SOURCE PASSAGE:
━━━━━━━━━━

Gruhapravesam () is a 1976 Indian Tamil-language drama film, co-produced and directed by D. Yoganand. The film stars Sivaji Ganesan, K. R. Vijaya, Sivakumar and Jaya. It was released on 10 April 1976.

Plot 
Raju and Lakshmi live with Ravi, Raju's brother in the same house. They both sacrifice everything make Raju successful in his education and career going so far as to no have children even. Ravi too loves and looks up to them. Ravi comes back after completing his education but with Uma introducing her as her lover. Though initially taken aback, seeing Uma is a good girl and a rich girl, they accede and all seems to go well until one day when they realise that Uma has bi-polar disorder and she swings between extremes. How they handle Uma without breaking up the family forms the rest of the story.

━━━━━━━━━━

INFORMATION SUPPLIED:

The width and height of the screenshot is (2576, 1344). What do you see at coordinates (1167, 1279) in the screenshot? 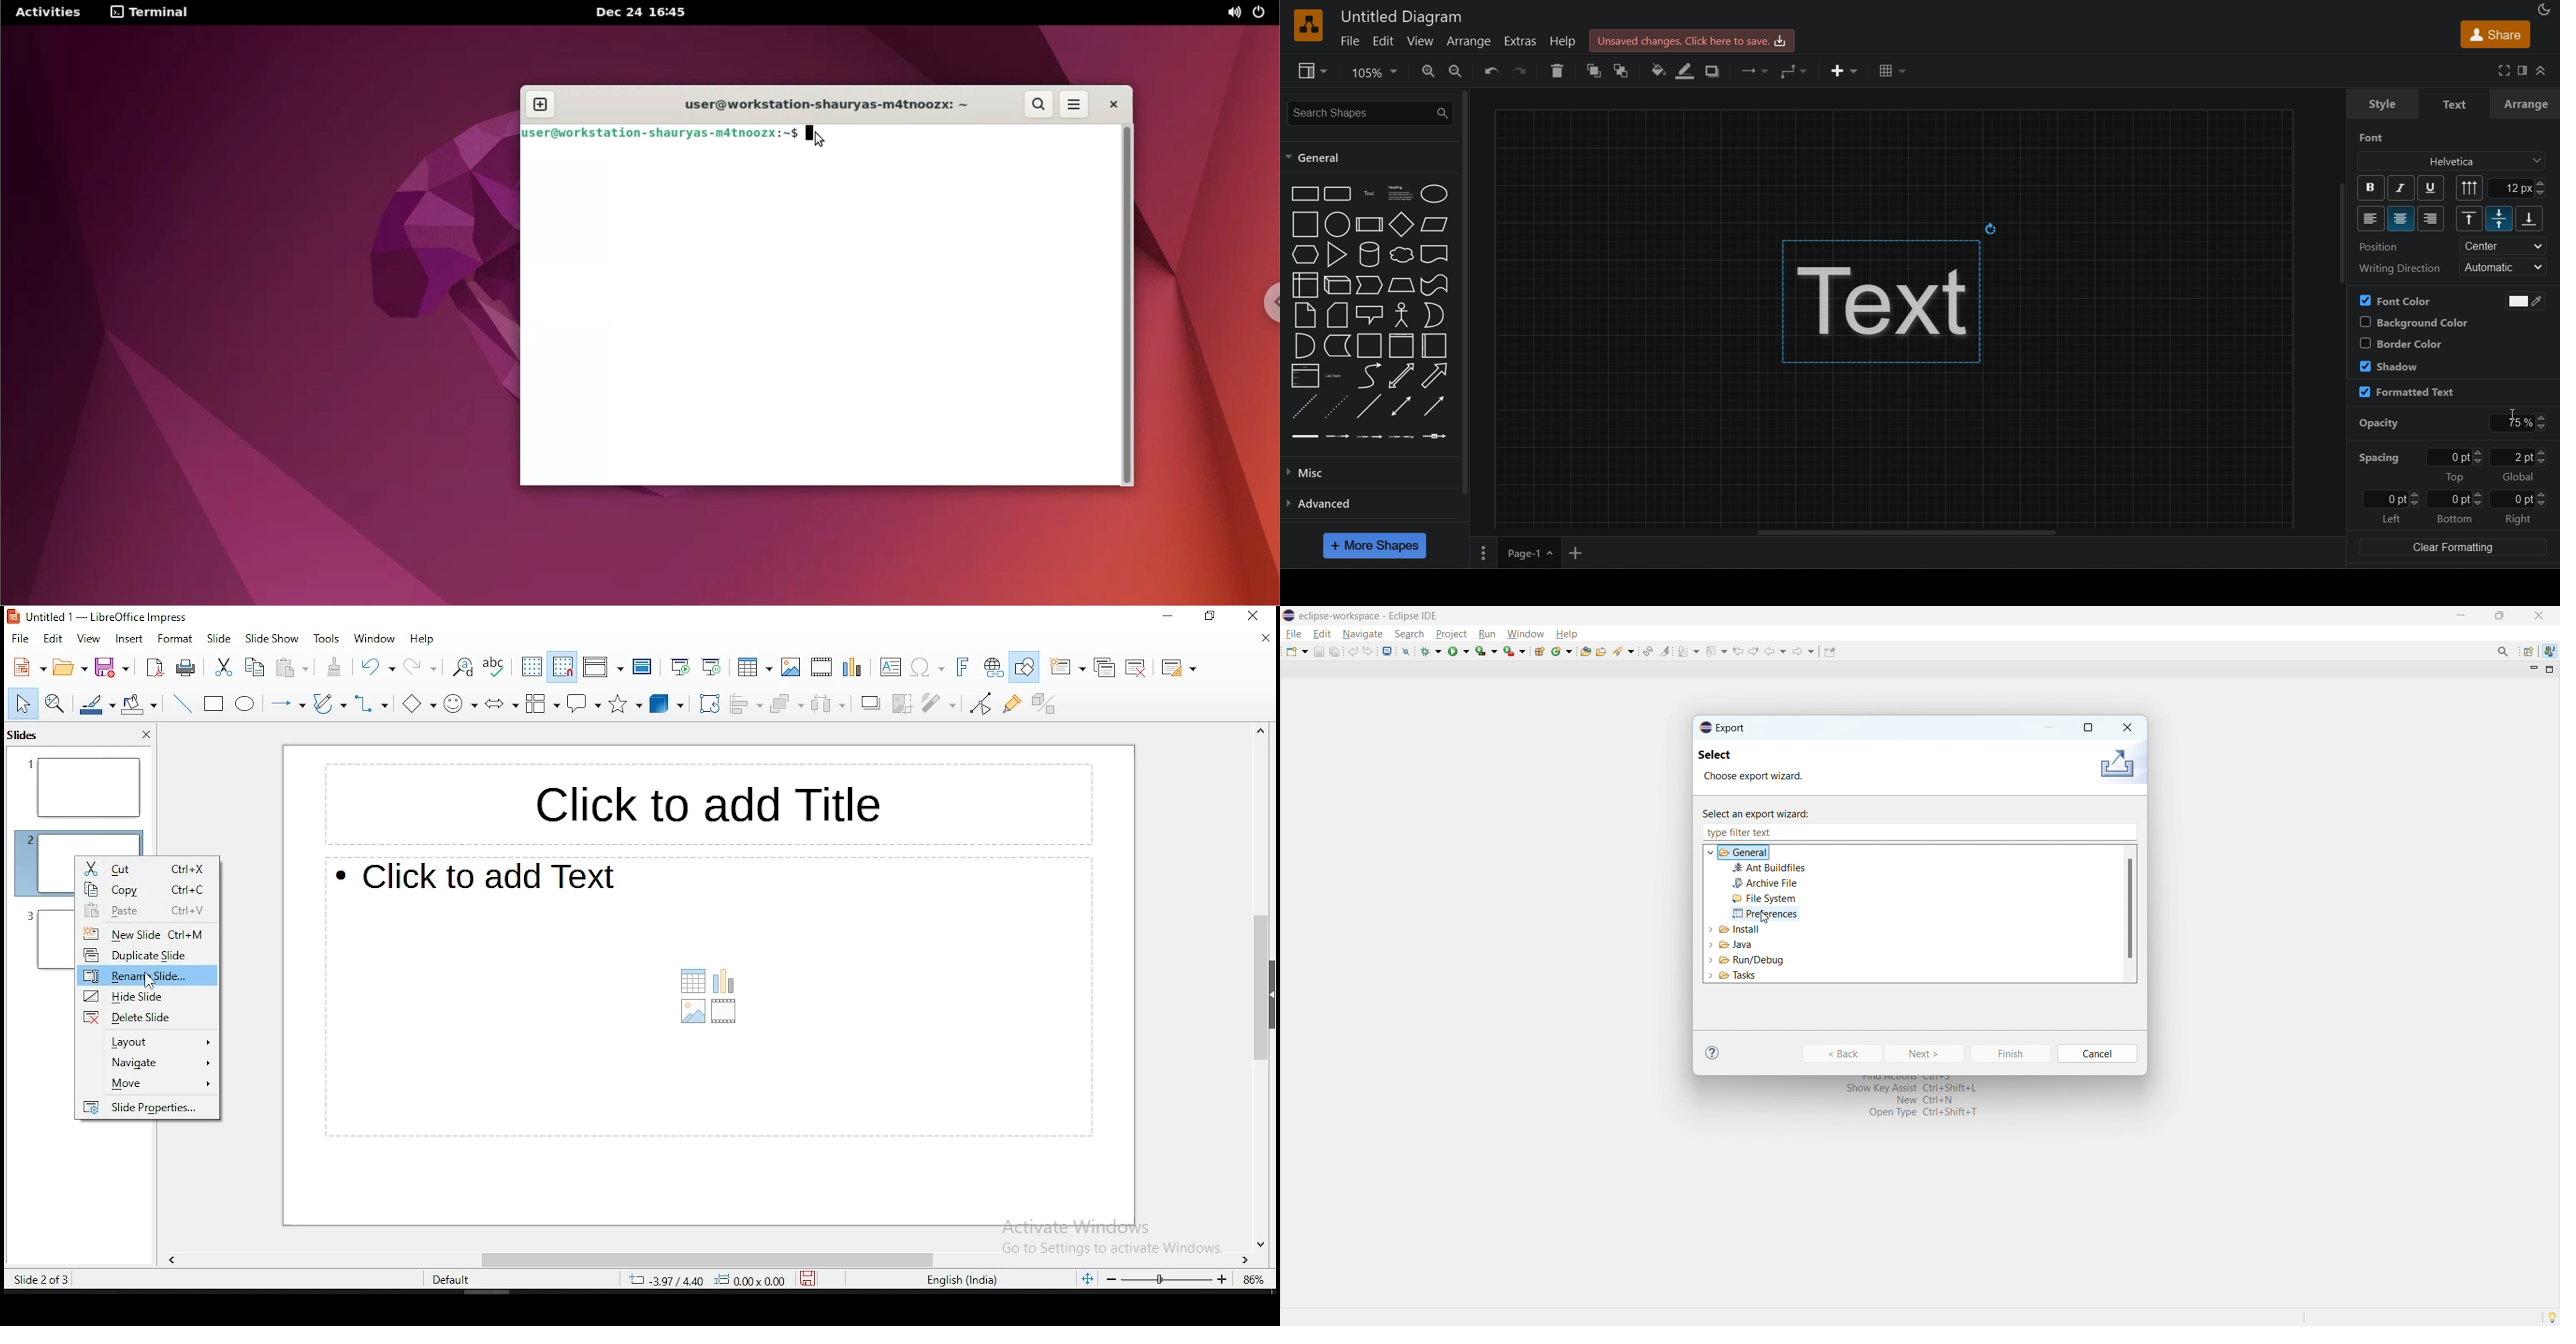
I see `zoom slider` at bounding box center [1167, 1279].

━━━━━━━━━━

SET EXERCISE 1: Summarize the passage about the film Gruhapravesam in two sentences.
SET EXERCISE 2: According to the passage about the film Gruhapravesam, on what date was the film released?
SET EXERCISE 3: Write a continuation of the passage about the film Gruhapravesam, starting after its last sentence.

WRITTEN RESPONSE 1: Gruhapravesam is a 1976 Indian Tamil-language drama film co-produced and directed by D. Yoganand, starring Sivaji Ganesan, K. R. Vijaya, Sivakumar and Jaya, and released on 10 April 1976. In its plot, Raju and Lakshmi live with Raju's brother Ravi, who returns after completing his education with Uma, and once the family realizes Uma has bi-polar disorder, the story follows how they handle her without breaking up the family.

WRITTEN RESPONSE 2: It was released on 10 April 1976.

WRITTEN RESPONSE 3:
Cast 
 Sivaji Ganesan as Mechanical Benz Raju
 K. R. Vijaya as Lakshmi
 Sivakumar as Ravi
 Jaya as Uma
 Major Sundarrajan as Uma's father
 M. R. R. Vasu as Velu
 Manorama as Arulmozhi
 V. R. Thilagam as Kalyani
 Kuladeivam Rajagopal as Workshop Mechanical man
 Master Ramu as Babu
 C. I. D Sakunthala as a stage actress

Production 
Sivakumar who played Ganesan's son in earlier films enacted the role of his younger brother in this film.

Soundtrack 
The soundtrack was composed by M. S. Viswanathan, and lyrics were written by Kannadasan.

Reception 
Kanthan of Kalki likened the film to old wine in new bottle.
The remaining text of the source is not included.